To borrow a phrase from the poet Carl Sandburg, it seems that the ongoing economic slowdown is creeping into the United States at the feet of kittens.
Everyone from Jeff Bezos to Gwyneth Paltrow is talking about the potential for a deepening Recession, where the Amazon founder advised Twitter followers on October 19 to tighten the screws, and Goop’s CEO admitted to worrying late-night about the economic outlook a few days earlier. Technically speaking, the US economy entered recession in the middle of the year, after the second consecutive quarter of decline in GDP. But the economy has rebounded in the past in the wake of such dips, leading some to say we’re not in a recession yet. The cup half-full crowd points to low unemployment even amid rising inflation as an indication that we’re not in such dire straits.
A major signal will arrive on October 27 when the Commerce Department releases its preliminary report on third-quarter GDP activity.
The financial slowdown comes at a perilous time for Hollywood, which is already grappling with rising prices for content production for broadcast services and a theater market that has yet to recover from the pandemic. The question on many observers’ minds: How bad will a recession be for the entertainment industry?
As consumers have less money to spend on discretionary items, Hollywood will certainly have to adapt, especially in light of the recent direct-to-consumer construction boom. There are indications that wire-cutting could accelerate and that consumers will be giving up some streaming service subscriptions because they feel tight in their wallets.
Says CJ Bangah, Director of Technology, Media & Communications Customer Transformation Consulting at PwC US
In many cases, this work has already begun. Discover Warner Bros. Promising to create $3 billion in savings as it operates under a mountain of debt, this week The Telegraph will include between $3.2 billion and $4.3 billion in pre-tax restructuring fees related to the giant’s merger, while Netflix cut programming spending and instituted layoffs after it Its shares fell after a weak earnings report last April.
“We were already experiencing severe deflation even before the inflation and recession hit,” says Tom Noonan, the Academy Award-winning producer of “Crash” and a lecturer at UCLA’s School of Theatre, Film and Television. “Big bloated companies might use this as an excuse to do more cutting, but the process was already happening.”
Advertising, as always, is a major economic factor. But the yo-yo market of the past few years has upset the usual forecasting models. The Standard Media Index, a tracker of advertising spending, has recorded a year-over-year decline in US ad spend since June. Filip Krakowski, CEO of the Interpublic Group, told Wall Street analysts last week that advertisers were concerned about the next quarter and urged ad buyers to proceed cautiously with their campaigns.
“The majority of our clients now require us to engage in this kind of contingency planning, prioritizing activity, and focusing on actions that will drive performance,” Krakowski said. However, recent forecasts call for growth. GroupM, the media buying giant owned by WPP, forecast in June that ad spending in the United States would grow 9.3% in 2022, and has not rolled back that forecast, according to Kate Scott Dawkins, the company’s global director of business intelligence. .

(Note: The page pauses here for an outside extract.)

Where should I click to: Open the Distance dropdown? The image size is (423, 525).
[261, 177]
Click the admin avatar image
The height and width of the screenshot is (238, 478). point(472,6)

“Our base case in the United States is still unclear as to whether or how deep we are in a recession,” says Scott Dawkins.
GroupM has already seen a slowdown, including among major auto marketers. Scott Dawkins says the sector has “not fully returned to normal” after the pandemic.
During the initial sales market earlier this year, many media companies tried to collect as much ad spend as possible, choosing to offer concessions in advertising prices in the hope of attracting buyers. There is some question as to how much ad currency Madison Avenue has left after introductions to support a wide range of ad-supported streaming projects.
“Broadcasting is a relatively inexpensive entertainment option,” says Kevin Westcott, head of technology, media, and telecommunications at Deloitte in the US. Consumers may spend less on getting out of the house—going to dinner, going to the movies. The number of minutes shown on broadcasts will likely go up, and that increases the value of ads on those services.”
The theatrical film industry has long proven to be extraordinarily resilient when it comes to economic downturns. In fact, over the past eight stagnations, the box office has increased sixfold and the number of admissions has increased fivefold.
“Even during tough times, people just don’t stop doing things,” says Patrick Corcoran, vice president and chief communications officer for the National Association of Theater Owners. “They are just looking for cheaper options. And that often goes to the cinema instead of concerts or other things.”
But theaters face other issues. The pandemic has slashed ticket sales and prevented studios from producing the same number of films before COVID, leaving exhibitors without enough compelling films to show. Ticket sales are down nearly 35% from 2019 — the last year before the pandemic — and much of the entertainment industry’s attention has shifted from making global blockbusters to creating content for the streaming services these companies believe represent their future.
Eric Johnson, faculty director in the Center for Media, Entertainment and Sports at UCLA Anderson School of Management, believes that violent stream wars will only get fiercer.
“If you’re not one of three or more big clients, the cost of acquiring new clients or trying to manage disruption can become exceptional,” he says.
Todd Spangler and Diane Jarrett contributed to this report.